··· Data for analysis ···

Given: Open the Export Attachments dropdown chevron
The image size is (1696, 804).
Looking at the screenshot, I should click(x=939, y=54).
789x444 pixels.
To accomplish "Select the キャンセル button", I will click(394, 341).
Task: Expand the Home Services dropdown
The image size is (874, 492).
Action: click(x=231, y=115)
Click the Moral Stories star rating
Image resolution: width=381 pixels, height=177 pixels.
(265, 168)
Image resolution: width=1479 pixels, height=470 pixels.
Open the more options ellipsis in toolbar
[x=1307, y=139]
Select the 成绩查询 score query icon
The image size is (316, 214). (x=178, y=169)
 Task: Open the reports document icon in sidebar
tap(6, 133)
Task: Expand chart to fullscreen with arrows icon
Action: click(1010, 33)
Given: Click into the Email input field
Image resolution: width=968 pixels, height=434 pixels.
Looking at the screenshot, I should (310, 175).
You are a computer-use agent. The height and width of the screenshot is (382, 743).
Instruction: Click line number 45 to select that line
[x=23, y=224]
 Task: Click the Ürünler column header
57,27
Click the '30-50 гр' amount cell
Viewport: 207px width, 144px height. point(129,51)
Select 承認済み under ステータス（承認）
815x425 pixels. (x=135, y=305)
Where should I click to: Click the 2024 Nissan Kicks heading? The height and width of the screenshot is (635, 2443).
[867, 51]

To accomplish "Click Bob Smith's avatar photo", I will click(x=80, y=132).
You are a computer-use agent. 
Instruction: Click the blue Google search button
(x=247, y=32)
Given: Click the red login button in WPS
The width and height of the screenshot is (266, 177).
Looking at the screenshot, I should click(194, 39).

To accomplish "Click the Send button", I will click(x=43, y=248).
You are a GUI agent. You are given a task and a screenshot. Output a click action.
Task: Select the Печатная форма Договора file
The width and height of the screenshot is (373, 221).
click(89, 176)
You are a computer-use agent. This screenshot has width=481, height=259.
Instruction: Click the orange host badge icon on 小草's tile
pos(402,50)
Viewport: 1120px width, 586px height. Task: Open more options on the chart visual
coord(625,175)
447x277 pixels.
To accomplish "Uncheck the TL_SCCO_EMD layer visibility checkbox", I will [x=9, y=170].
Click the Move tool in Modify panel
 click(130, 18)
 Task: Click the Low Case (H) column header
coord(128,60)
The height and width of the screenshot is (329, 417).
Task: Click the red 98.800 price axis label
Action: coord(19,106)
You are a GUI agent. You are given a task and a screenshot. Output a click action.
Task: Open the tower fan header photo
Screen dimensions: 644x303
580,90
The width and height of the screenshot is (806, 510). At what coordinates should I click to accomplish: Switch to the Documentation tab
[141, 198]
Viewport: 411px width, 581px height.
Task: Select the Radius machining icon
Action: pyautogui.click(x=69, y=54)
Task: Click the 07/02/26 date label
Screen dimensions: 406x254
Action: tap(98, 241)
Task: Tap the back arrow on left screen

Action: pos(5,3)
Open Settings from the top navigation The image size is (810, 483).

···

> Task directions:
Each line in the data where the string "agent" occurs should be identified and copied.

> Answer box:
You are a computer-use agent. The height and width of the screenshot is (382, 743).
You are a computer-use agent. 
You are a GUI agent. You are given a task and a screenshot. Output a click action.
You are a computer-use agent. This screenshot has width=481, height=259.
You are a GUI agent. You are given a task and a screenshot. Output a click action.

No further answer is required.